Rick Mills
Biography
I was born in NYC and raised in NY and Long Island. I currently divide my time between studios in New Jersey and the Catskills. I studied painting and art history as an undergrad and grad student at City College of New York. It was in High School in NYC that the art chairman and painter Sol Zaretsky inspired my early direction as an artist. We often exchanged studio visits until his recent passing.
Driving a cab in NYC during the 70s and 80s I drew the quiet side of the city, culminating in paintings and many print editions co-published with Orion Editions. I became a master printer, taught at the Pratt Graphics Center and helped found and lead the Manhattan Graphics Center. Frequent trips to Maine led to a poetry and print collaboration with poet Fred Lowe. I was professor of art at LIU Post where I taught painting, drawing and directed the printmaking program for 28 years.
After years of representing landscapes, in 1996 during an NJ Meadowlands eco boat tour by Hackensack Riverkeeper Bill Sheehan I was inspired to merge my environmental activism with my art. I began to research environmental, topographic and cultural place histories. I expanded printmaking skills into the digital realm with layered, collaged narratives with text. These were sited outdoors in damaged and recovering public places along rivers and in wetlands. I assembled digital archives: historic maps and atlases, aerial and satellite images, photos, postcards, oral histories, newspaper articles, essays on local biota, transportation history, early settlement patterns, land use deals, fisheries reports, census records, anything I could find to reveal the drama of unplanned growth’s effects on the local environment. I developed skills as a presenter before regulatory agencies as part of an aesthetic arsenal.
From 1996 to 2010 I led and collaborated with artists, scientists, historians, and educators in some of New Jersey’s most damaged landscapes on diverse ecoart and public art projects including design of community gardens, rehabilitation of wetlands, interpretation and narration of local landscapes – their environmental and cultural history.
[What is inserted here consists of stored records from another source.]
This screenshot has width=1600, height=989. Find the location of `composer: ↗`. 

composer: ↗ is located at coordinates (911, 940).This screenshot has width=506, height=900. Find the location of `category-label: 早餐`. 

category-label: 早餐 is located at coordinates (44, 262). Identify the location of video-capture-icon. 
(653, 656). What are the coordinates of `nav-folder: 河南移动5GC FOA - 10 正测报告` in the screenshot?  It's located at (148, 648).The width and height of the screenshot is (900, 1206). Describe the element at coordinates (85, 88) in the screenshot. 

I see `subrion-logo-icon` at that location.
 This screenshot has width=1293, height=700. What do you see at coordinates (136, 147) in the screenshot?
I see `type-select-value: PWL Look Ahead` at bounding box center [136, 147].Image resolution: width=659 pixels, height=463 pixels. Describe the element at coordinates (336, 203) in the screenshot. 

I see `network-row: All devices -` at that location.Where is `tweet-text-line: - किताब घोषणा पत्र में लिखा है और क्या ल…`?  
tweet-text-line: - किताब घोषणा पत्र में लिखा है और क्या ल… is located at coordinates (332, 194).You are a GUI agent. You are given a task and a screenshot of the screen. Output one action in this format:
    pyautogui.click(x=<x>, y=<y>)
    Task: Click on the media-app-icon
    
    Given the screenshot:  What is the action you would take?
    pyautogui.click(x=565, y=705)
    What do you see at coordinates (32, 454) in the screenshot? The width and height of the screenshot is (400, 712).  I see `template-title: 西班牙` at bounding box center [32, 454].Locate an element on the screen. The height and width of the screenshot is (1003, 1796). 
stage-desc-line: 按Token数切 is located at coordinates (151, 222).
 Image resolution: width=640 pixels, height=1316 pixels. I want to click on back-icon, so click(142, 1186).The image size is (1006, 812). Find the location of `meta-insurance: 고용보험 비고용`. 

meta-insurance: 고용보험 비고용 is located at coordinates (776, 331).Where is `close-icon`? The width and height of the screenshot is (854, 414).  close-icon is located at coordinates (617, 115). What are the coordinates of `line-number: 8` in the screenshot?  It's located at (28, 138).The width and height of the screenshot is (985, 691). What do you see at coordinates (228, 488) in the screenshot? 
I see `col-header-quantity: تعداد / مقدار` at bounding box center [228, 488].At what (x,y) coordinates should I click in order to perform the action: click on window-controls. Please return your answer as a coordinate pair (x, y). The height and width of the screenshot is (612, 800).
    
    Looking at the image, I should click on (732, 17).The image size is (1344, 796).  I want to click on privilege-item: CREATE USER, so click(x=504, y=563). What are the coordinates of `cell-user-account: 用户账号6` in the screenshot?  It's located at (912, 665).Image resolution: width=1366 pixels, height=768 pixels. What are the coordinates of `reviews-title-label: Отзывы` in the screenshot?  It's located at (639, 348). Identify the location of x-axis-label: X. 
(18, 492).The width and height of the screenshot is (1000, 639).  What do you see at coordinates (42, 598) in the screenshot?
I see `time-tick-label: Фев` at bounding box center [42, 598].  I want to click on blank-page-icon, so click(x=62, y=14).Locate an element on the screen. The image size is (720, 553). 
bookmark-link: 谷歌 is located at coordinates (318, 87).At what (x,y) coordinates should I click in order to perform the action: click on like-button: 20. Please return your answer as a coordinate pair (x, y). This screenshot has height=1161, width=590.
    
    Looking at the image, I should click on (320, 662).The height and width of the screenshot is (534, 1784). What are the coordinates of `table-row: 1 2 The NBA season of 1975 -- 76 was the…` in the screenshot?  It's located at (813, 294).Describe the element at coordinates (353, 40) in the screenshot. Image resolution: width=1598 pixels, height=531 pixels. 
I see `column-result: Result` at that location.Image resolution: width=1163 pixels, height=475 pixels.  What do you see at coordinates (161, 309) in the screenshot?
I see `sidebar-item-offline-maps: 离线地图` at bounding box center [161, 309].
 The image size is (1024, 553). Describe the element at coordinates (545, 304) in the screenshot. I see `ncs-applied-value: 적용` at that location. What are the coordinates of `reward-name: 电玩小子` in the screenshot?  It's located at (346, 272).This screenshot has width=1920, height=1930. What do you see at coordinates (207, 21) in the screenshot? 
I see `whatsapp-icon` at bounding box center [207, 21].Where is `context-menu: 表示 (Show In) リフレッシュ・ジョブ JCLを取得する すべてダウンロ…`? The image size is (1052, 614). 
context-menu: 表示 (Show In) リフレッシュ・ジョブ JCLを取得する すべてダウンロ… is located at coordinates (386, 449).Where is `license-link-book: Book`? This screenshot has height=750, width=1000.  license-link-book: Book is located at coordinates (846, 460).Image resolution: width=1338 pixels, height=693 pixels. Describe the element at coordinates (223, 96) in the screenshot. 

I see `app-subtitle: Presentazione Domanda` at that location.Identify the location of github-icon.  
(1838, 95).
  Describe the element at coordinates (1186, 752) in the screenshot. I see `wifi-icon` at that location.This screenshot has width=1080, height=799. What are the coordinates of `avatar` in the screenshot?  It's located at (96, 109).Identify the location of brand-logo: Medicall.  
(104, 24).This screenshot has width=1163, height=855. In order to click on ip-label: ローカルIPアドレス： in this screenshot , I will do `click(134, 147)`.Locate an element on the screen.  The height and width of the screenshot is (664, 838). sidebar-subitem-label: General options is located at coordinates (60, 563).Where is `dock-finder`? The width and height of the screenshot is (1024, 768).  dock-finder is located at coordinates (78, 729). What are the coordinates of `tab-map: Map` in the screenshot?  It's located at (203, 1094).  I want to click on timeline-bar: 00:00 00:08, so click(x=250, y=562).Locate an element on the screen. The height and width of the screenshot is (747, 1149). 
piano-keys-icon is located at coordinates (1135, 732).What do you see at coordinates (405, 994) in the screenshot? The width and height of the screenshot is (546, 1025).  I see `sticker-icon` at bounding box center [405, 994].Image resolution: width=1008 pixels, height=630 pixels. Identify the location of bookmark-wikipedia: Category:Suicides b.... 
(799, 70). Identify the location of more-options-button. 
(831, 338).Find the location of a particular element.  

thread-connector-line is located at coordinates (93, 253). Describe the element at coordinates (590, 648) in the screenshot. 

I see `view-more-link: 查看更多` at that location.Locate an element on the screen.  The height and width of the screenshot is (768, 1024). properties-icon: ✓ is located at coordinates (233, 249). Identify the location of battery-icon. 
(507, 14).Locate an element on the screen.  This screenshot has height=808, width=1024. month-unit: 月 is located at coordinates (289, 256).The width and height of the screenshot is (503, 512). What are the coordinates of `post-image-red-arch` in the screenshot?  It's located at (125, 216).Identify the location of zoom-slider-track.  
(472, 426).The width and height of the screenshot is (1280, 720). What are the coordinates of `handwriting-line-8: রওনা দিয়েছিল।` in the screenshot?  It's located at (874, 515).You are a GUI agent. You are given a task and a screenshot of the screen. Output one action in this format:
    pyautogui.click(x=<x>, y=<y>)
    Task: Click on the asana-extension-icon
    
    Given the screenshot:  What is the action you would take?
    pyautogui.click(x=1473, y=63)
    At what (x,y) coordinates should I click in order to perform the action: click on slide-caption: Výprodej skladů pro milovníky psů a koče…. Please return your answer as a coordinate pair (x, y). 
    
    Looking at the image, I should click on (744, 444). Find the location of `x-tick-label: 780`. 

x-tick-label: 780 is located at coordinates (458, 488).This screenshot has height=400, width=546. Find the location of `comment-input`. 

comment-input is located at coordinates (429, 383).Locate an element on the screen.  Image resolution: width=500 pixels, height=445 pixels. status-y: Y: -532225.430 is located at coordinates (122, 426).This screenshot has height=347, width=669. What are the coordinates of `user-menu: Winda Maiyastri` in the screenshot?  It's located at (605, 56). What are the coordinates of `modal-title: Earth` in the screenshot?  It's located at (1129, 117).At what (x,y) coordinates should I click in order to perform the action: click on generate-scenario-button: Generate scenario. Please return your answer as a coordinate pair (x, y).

I received grants from numerous arts foundations and State and Federal agencies including the NJ State Council on the Arts, Puffin Foundation, Geraldine R. Dodge Foundation, USEPA, NJDEP and NJ TRANSIT. Along with Riverkeeper I credit as inspiration and support a long list of eco feminist writers and artists from Lucy Lippard (“Lure of the Local”), Suzanne Lacy (Mapping the Terrain”), Aviva Rahmani (“Trigger Point Theory”), Amy Lipton (Ecovention”), Mierle Ukeles, Lynne Hull, Betsy Damon and countless other courageous pioneers.
I was artist in residence at the Teaneck Creek Conservancy for 6 years and a visiting Fellow at the Jentel Foundation, Ucross Foundation and the Virginia Center for Creative Arts.
Today my primary focus is on painting. Subjects include the familiar landscapes, gardens, structures and interiors that surround me. I continue to be inspired by a generation of painterly realists, seeking to extend the possibilities they explored.